### Task prompt
Every entry in the listing is to be reproduced exactly.

### Supplied records

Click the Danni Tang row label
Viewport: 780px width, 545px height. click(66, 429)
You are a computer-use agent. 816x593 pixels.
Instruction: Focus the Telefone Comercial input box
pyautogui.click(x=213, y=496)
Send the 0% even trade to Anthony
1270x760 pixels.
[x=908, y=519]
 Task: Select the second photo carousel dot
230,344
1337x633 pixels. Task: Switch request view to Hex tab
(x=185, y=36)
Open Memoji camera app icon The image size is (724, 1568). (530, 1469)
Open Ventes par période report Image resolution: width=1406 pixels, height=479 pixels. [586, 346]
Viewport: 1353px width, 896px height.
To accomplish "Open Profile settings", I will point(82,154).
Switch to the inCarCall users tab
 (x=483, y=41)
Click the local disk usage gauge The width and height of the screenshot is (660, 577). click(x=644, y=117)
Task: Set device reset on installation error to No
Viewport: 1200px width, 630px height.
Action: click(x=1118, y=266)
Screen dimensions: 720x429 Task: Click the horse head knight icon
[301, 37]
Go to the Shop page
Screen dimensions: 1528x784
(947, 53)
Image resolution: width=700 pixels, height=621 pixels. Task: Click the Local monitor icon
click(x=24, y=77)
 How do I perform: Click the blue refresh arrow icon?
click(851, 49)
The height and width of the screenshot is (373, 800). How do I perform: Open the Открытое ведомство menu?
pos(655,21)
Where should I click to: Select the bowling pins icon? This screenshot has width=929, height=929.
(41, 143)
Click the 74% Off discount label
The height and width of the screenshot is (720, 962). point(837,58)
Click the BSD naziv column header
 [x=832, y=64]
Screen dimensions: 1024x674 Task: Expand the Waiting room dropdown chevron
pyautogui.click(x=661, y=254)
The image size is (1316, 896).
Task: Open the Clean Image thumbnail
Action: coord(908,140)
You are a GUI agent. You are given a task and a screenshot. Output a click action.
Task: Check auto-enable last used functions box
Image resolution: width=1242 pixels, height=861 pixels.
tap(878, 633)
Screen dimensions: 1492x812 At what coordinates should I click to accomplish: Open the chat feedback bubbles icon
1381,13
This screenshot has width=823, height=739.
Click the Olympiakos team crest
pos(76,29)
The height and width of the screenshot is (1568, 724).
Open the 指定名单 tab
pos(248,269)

### Exercise output
Click the Danni Tang row label
Viewport: 780px width, 545px height. click(66, 429)
You are a computer-use agent. 816x593 pixels.
Instruction: Focus the Telefone Comercial input box
pyautogui.click(x=213, y=496)
Send the 0% even trade to Anthony
1270x760 pixels.
[x=908, y=519]
 Task: Select the second photo carousel dot
230,344
1337x633 pixels. Task: Switch request view to Hex tab
(x=185, y=36)
Open Memoji camera app icon The image size is (724, 1568). (530, 1469)
Open Ventes par période report Image resolution: width=1406 pixels, height=479 pixels. [586, 346]
Viewport: 1353px width, 896px height.
To accomplish "Open Profile settings", I will point(82,154).
Switch to the inCarCall users tab
 (x=483, y=41)
Click the local disk usage gauge The width and height of the screenshot is (660, 577). click(x=644, y=117)
Task: Set device reset on installation error to No
Viewport: 1200px width, 630px height.
Action: click(x=1118, y=266)
Screen dimensions: 720x429 Task: Click the horse head knight icon
[301, 37]
Go to the Shop page
Screen dimensions: 1528x784
(947, 53)
Image resolution: width=700 pixels, height=621 pixels. Task: Click the Local monitor icon
click(x=24, y=77)
 How do I perform: Click the blue refresh arrow icon?
click(851, 49)
The height and width of the screenshot is (373, 800). How do I perform: Open the Открытое ведомство menu?
pos(655,21)
Where should I click to: Select the bowling pins icon? This screenshot has width=929, height=929.
(41, 143)
Click the 74% Off discount label
The height and width of the screenshot is (720, 962). point(837,58)
Click the BSD naziv column header
 [x=832, y=64]
Screen dimensions: 1024x674 Task: Expand the Waiting room dropdown chevron
pyautogui.click(x=661, y=254)
The image size is (1316, 896).
Task: Open the Clean Image thumbnail
Action: coord(908,140)
You are a GUI agent. You are given a task and a screenshot. Output a click action.
Task: Check auto-enable last used functions box
Image resolution: width=1242 pixels, height=861 pixels.
tap(878, 633)
Screen dimensions: 1492x812 At what coordinates should I click to accomplish: Open the chat feedback bubbles icon
1381,13
This screenshot has width=823, height=739.
Click the Olympiakos team crest
pos(76,29)
The height and width of the screenshot is (1568, 724).
Open the 指定名单 tab
pos(248,269)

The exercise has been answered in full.